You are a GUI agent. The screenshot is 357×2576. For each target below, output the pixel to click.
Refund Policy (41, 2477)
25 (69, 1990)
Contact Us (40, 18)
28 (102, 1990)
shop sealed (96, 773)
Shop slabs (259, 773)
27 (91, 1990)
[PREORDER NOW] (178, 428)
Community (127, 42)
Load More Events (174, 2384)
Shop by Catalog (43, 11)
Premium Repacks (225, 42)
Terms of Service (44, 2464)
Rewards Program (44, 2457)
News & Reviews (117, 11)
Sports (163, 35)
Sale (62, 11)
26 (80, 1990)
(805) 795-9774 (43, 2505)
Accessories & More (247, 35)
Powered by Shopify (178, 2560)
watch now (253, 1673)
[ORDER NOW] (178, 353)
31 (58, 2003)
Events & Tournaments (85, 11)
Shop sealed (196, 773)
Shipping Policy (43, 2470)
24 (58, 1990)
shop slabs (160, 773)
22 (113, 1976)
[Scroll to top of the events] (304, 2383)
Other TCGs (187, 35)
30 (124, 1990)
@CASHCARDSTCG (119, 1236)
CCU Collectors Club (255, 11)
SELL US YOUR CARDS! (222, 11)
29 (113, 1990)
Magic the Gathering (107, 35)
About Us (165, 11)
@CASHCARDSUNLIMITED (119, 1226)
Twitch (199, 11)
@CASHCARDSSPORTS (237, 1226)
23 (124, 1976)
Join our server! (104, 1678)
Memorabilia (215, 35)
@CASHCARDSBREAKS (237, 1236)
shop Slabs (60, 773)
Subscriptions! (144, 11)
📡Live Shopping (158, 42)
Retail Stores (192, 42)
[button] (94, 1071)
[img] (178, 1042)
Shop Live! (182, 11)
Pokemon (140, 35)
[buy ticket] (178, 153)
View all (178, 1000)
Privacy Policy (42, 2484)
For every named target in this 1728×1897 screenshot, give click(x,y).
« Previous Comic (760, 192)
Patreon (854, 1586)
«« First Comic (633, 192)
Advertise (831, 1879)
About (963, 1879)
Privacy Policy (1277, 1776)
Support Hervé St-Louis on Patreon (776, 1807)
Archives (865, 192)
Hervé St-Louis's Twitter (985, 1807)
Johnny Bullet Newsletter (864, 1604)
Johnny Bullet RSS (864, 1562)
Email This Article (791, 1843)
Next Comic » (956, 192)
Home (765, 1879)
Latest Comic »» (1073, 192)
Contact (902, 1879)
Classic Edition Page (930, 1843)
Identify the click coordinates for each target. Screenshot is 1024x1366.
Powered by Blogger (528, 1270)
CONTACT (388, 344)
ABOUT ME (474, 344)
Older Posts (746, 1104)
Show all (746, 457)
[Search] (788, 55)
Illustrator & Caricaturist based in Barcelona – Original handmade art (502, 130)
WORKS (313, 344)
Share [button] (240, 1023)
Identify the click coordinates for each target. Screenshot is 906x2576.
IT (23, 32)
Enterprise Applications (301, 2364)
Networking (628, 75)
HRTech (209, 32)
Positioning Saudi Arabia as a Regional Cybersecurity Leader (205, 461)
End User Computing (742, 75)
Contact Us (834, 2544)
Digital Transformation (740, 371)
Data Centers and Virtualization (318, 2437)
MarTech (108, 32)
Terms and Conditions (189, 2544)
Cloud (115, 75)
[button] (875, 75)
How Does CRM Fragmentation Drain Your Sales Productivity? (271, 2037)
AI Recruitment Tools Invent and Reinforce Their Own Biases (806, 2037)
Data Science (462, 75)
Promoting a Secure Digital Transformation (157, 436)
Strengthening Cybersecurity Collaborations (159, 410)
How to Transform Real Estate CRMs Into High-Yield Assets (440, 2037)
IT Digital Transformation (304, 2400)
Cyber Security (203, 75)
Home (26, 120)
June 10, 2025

-=-=-

* _EXERCISE REQUIREMENTS_
Each entry needs to be transcribed exactly.

* _WORKED SOLUTION_
You are a GUI agent. The screenshot is 357×2576. For each target below, output the pixel to click.
Refund Policy (41, 2477)
25 (69, 1990)
Contact Us (40, 18)
28 (102, 1990)
shop sealed (96, 773)
Shop slabs (259, 773)
27 (91, 1990)
[PREORDER NOW] (178, 428)
Community (127, 42)
Load More Events (174, 2384)
Shop by Catalog (43, 11)
Premium Repacks (225, 42)
Terms of Service (44, 2464)
Rewards Program (44, 2457)
News & Reviews (117, 11)
Sports (163, 35)
Sale (62, 11)
26 (80, 1990)
(805) 795-9774 (43, 2505)
Accessories & More (247, 35)
Powered by Shopify (178, 2560)
watch now (253, 1673)
[ORDER NOW] (178, 353)
31 (58, 2003)
Events & Tournaments (85, 11)
Shop sealed (196, 773)
Shipping Policy (43, 2470)
24 (58, 1990)
shop slabs (160, 773)
22 (113, 1976)
[Scroll to top of the events] (304, 2383)
Other TCGs (187, 35)
30 (124, 1990)
@CASHCARDSTCG (119, 1236)
CCU Collectors Club (255, 11)
SELL US YOUR CARDS! (222, 11)
29 (113, 1990)
Magic the Gathering (107, 35)
About Us (165, 11)
@CASHCARDSUNLIMITED (119, 1226)
Twitch (199, 11)
@CASHCARDSSPORTS (237, 1226)
23 (124, 1976)
Join our server! (104, 1678)
Memorabilia (215, 35)
@CASHCARDSBREAKS (237, 1236)
shop Slabs (60, 773)
Subscriptions! (144, 11)
📡Live Shopping (158, 42)
Retail Stores (192, 42)
[button] (94, 1071)
[img] (178, 1042)
Shop Live! (182, 11)
Pokemon (140, 35)
[buy ticket] (178, 153)
View all (178, 1000)
Privacy Policy (42, 2484)
For every named target in this 1728×1897 screenshot, give click(x,y).
« Previous Comic (760, 192)
Patreon (854, 1586)
«« First Comic (633, 192)
Advertise (831, 1879)
About (963, 1879)
Privacy Policy (1277, 1776)
Support Hervé St-Louis on Patreon (776, 1807)
Archives (865, 192)
Hervé St-Louis's Twitter (985, 1807)
Johnny Bullet Newsletter (864, 1604)
Johnny Bullet RSS (864, 1562)
Email This Article (791, 1843)
Next Comic » (956, 192)
Home (765, 1879)
Latest Comic »» (1073, 192)
Contact (902, 1879)
Classic Edition Page (930, 1843)
Identify the click coordinates for each target. Screenshot is 1024x1366.
Powered by Blogger (528, 1270)
CONTACT (388, 344)
ABOUT ME (474, 344)
Older Posts (746, 1104)
Show all (746, 457)
[Search] (788, 55)
Illustrator & Caricaturist based in Barcelona – Original handmade art (502, 130)
WORKS (313, 344)
Share [button] (240, 1023)
Identify the click coordinates for each target. Screenshot is 906x2576.
IT (23, 32)
Enterprise Applications (301, 2364)
Networking (628, 75)
HRTech (209, 32)
Positioning Saudi Arabia as a Regional Cybersecurity Leader (205, 461)
End User Computing (742, 75)
Contact Us (834, 2544)
Digital Transformation (740, 371)
Data Centers and Virtualization (318, 2437)
MarTech (108, 32)
Terms and Conditions (189, 2544)
Cloud (115, 75)
[button] (875, 75)
How Does CRM Fragmentation Drain Your Sales Productivity? (271, 2037)
AI Recruitment Tools Invent and Reinforce Their Own Biases (806, 2037)
Data Science (462, 75)
Promoting a Secure Digital Transformation (157, 436)
Strengthening Cybersecurity Collaborations (159, 410)
How to Transform Real Estate CRMs Into High-Yield Assets (440, 2037)
IT Digital Transformation (304, 2400)
Cyber Security (203, 75)
Home (26, 120)
June 10, 2025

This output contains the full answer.